E é isto que eu desejo, que se instale na escola a linguagem do amor, para que as crianças redescubram a alegria de viver que nós mesmos já perdemos. CADA DIA UM FIM EM SI MESMO. Ela não está ali por causa do amanhã. Não está ali como elo na linha de montagem que transformará crianças em adultos úteis e produtivos. [...] Que a aprendizagem seja uma extensão progressiva do corpo, que vai crescendo, inchando, não apenas em seu poder de compreender e de conviver com a natureza, mas em sua capacidade para sentir o prazer, o prazer da contemplação da natureza, o fascínio perante os céus estrelados, a sensibilidade tátil ante as coisas que nos tocam, o prazer da fala, o prazer da história e das fantasias, o prazer da comida, da música, do fazer nada, do riso, da piada… Afinal de contas, não é para isto que vivemos, o puro prazer de estarmos VIVOS?

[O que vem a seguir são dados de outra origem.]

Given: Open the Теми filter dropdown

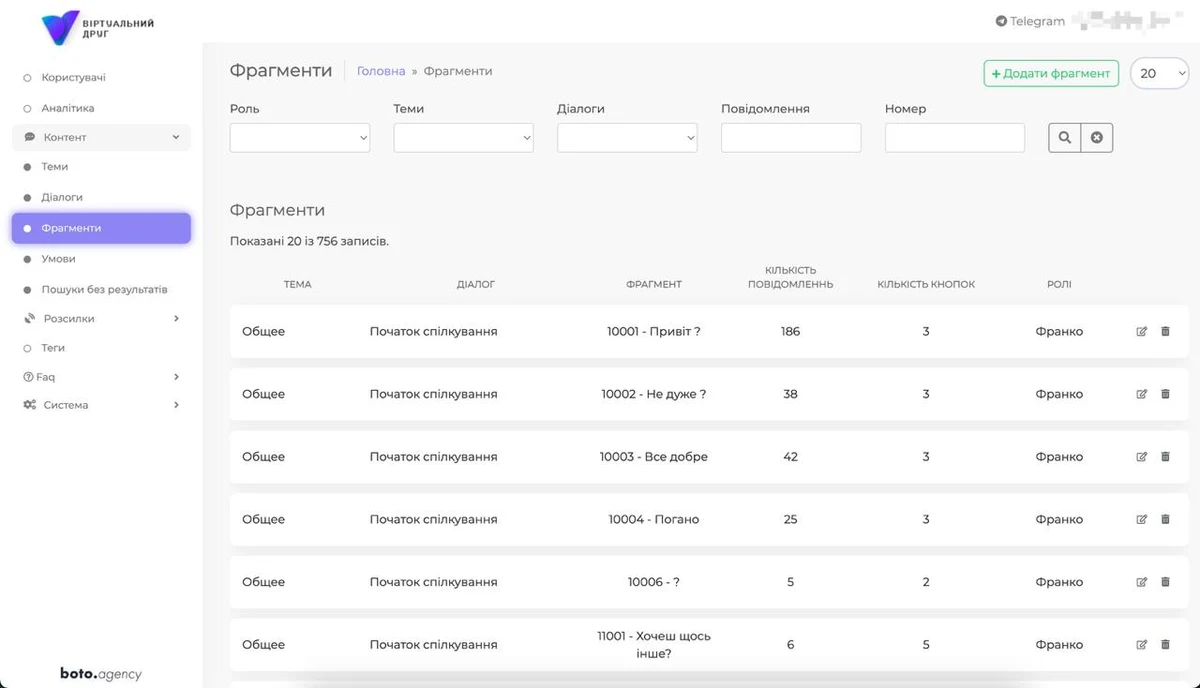Looking at the screenshot, I should pos(463,138).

Meditação e Experimentação
Acham que tal proposta é irresponsável? Mas eu creio que só aprendemos aquelas coisas que nos dão prazer. Fala-se do fracasso absoluto da educação brasileira, os moços não aprendem coisa alguma… [...] A forma que tem a cabeça de preservar a sua saúde, quando o desagradável é despejado lá dentro, não deixa de ser um vômito: o esquecimento. A recusa em aprender é uma demonstração de inteligência. O fracasso da educação é, assim, uma evidência de saúde e um protesto: a comida está deteriorada, não está cheirando bem, o gosto está esquisito… [...]

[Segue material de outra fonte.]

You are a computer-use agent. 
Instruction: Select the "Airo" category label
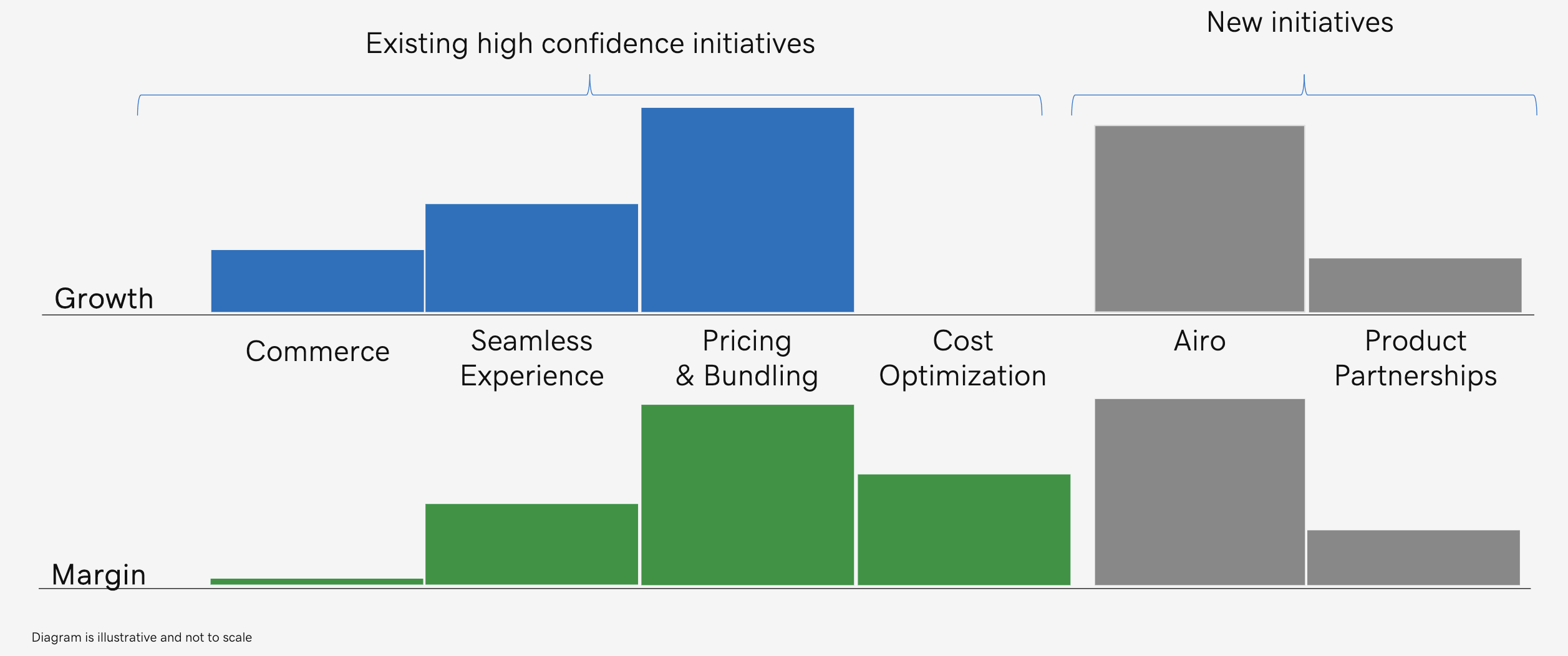pos(1199,341)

E eu gostaria, então, que os nossos currículos fossem parecidos com a “Banda”, que faz todo mundo marchar sem mandar, simplesmente por falar as coisas do amor. Mas onde, nos nossos currículos, estão estas coisas de amor? Gostaria que eles se organizassem nas linhas do prazer: que falassem das coisas belas, que ensinassem física com as estrelas, pipas, os piões e as bolinhas de gude, a química com a culinária, a biologia com as hortas e os aquários, política com o jogo de xadrez, que houvesse a história cômica dos heróis, as crônicas dos erros dos cientistas, e que o prazer e suas técnicas fossem objeto de muita meditação e experimentação… Enquanto a sociedade feliz não chega, que haja pelo menos fragmentos de futuro em que a alegria é servida como sacramento, PARA QUE AS CRIANÇAS APRENDAM QUE O MUNDO PODE SER DIFERENTE: que a escola, ela mesma, seja um fragmento de futuro…
Para onde voam os Sonhos
[...] E eu gostaria, por fim que nas escolas se ensinasse o horror absoluto à violência e às armas de qualquer tipo. Quem sabe algum dia teremos uma Escola Superior de Paz, que se encarregará de falar sobre o horror das espadas e a beleza dos arados, a dor das lanças e o prazer das tesouras de podar. Que as crianças aprendessem também sobre a natureza que está sendo destruida pelo lucro, e as lições do dinossauro que foi destruído por causa do projeto de crescimento, enquanto que as lagartixas sobreviveram… [...] E que houvesse lugar para que elas soubessem das lágrimas e da fome e que o seu projeto de alegria incluísse a todos… Que houvesse COMPAIXÃO E ESPERANÇA…
E aqui está, minha filha, o meu bem dizer, minha bendição, meu melhor desejo: que você seja, com todas as crianças, da alegria sempre uma aprendiz, para citar o Chico, e que a escola seja este espaço onde se servem às nossas crianças os aperitivos do futuro, em direção ao qual os nossos corpos se inclinam e os nossos sonhos voam…" - Alves, livro Estórias de quem gosta de ensinar.